The Place
Newport's tucked-away treasure
by Johnette Rodriguez
28 Washington Square, Newport, 847-0116
Open daily, 5:30-10 p.m.
Major credit cards
Sidewalk-level access
When you find an excellent restaurant tucked away in the corner of a larger
establishment, it's a bit like knowing the password into a speakeasy -- a
different world opens up behind that door. So it is with the Place, set into a
corner of the popular burger pub Yesterday's.
On one side you hear cranked-up music and the rattle of beer mugs; on the
other side, the murmur of genteel conversation and the clink of wine glasses.

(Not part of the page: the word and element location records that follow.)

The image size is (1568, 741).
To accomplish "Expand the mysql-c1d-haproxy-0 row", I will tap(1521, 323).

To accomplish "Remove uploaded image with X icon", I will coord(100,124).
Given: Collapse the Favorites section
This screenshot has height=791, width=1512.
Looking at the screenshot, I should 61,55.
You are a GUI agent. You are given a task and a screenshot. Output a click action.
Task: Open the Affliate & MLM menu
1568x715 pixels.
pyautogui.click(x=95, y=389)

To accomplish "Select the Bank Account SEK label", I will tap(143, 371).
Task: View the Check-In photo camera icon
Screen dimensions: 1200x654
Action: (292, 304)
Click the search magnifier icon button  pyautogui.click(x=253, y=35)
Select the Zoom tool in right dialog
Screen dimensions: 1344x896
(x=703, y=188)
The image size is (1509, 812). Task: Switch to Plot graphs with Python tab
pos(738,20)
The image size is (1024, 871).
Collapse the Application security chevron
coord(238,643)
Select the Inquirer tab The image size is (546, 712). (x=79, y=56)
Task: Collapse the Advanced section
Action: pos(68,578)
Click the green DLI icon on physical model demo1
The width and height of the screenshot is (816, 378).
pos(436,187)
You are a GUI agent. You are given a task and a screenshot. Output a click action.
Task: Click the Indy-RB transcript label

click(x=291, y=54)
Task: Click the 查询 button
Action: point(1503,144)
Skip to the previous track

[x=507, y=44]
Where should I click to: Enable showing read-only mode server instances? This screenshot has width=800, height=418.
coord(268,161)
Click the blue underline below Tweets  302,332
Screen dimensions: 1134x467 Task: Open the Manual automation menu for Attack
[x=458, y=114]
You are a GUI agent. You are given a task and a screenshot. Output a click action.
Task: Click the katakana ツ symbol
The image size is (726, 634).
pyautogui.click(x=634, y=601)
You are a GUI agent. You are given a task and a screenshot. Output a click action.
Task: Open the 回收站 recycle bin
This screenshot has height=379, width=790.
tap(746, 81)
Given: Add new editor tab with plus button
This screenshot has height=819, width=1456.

The Place is an elegant bi-level dining room with booths and tables on the
mezzanine level, overlooking large fern-laden windows and a wall-sized
poster-art print on backlit glass. Photos of turn-of-the-century Newport, art
deco and Tiffany lamps, brass rails and dark wainscotting complete the feeling
of amiable comfort.
Taking his cues from Latin, Mediterranean and Asian cuisine, executive
chef Alex Daglis has made deliberate fusion decisions that promised gustatory
delight and delivered on everything we tried. One emphasis at the Place is on
the grill, with Thai curried shrimp, chipotle-marinated chicken, tournedos with
a wild mushroom-ancho chile sauce and maple-glazed duck breast. Another focus
is on wildly creative appetizers, including a salmon and scallop salad with
fresh fennel, beets and jicama; duck enchiladas with mango salsa and Vermont
goat cheese; and lobster and shrimp wontons spiced with cilantro and lemon
grass.
Looking toward the complexity of our entrees, we settled for a simpler,
signature item at the Place, the lobster and corn chowder with shrimp ($6.95).
Carrots gave the chowder a beautiful color, Cajun bacon added a sweet
undertaste and the lobster and shrimp were luxurious tidbits.
From the entree side of the menu, our party of four had some hard decisions
to make. Bill could not break with his tendency to hoist the carnivore flag,
and he went for the hoisin-glazed pork tenderloin ($19.95). Our friend from
Marblehead, Massachusetts, chose the Chilean sea bass ($24.95), as did I, and
his wife picked a special of the day, red snapper medallions with lobster sauce
($26.95), which I had enjoyed on a previous visit.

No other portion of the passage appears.